Moreover, plaintiff’s expert pathologist relies on the suicide note in forming his opinion that the decedent committed suicide but fails to offer any evidence or foundation that the note the decedent left behind and the police later discovered as part of their investigation, is not the same note that plaintiff husband received personally from his wife on August 18. The expert does not address plaintiff’s testimony and the Medical Examiner’s report that indicates it is the same note.
Thus, based solely on the single note, there is no evidence that the decedent committed suicide.
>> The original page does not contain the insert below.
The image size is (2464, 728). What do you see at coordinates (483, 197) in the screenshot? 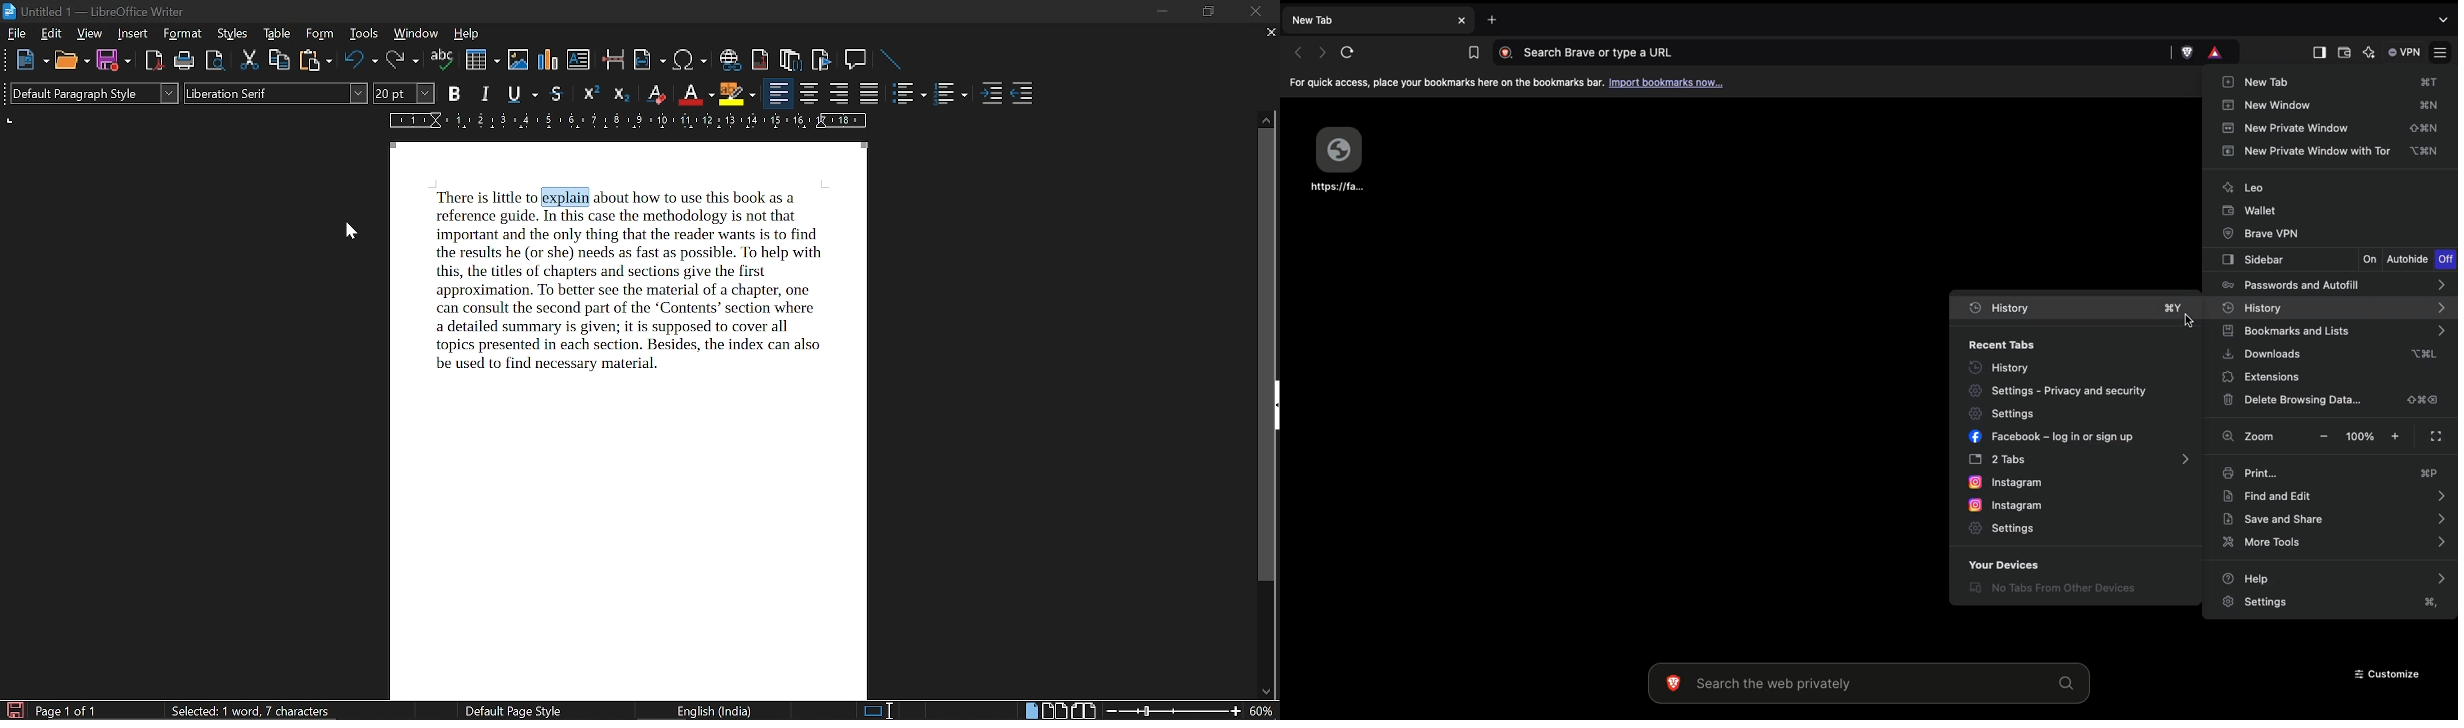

Furthermore, the cause of death has been found to be “Undetermined” by the Medical Examiner. The pathologist’s opinion was based on impermissible speculation that the August 19th overdose was a suicide attempt, which buttressed his conclusion that the August 25th incident was also a suicide attempt. The pathologist failed to address the defendants’ expert opinion and the finding of the Medical Examiner that the decedent had not overdosed or committed suicide and though he speculated homicide was unlikely, he did not establish the cause of death as a suicide, nor did he rule out accident or murder. Plaintiff failed to lay bare proof that the allegedly premature release of the decedent was the proximate cause of her death by suicide; there was no proof that the decedent committed suicide. The plaintiff’s expert opinions are conclusory in nature, unsupported by competent evidence and are, thus, insufficient to defeat defendants’ entitlement to summary judgment.
Thus, plaintiff has failed to submit competent evidence showing a departure from accepted medical practice and a nexus between the alleged medical malpractice and the plaintiff’s injury.
Hence, the motion by defendants, doctor-three and SCNH, for summary judgment is granted and the complaint is dismissed.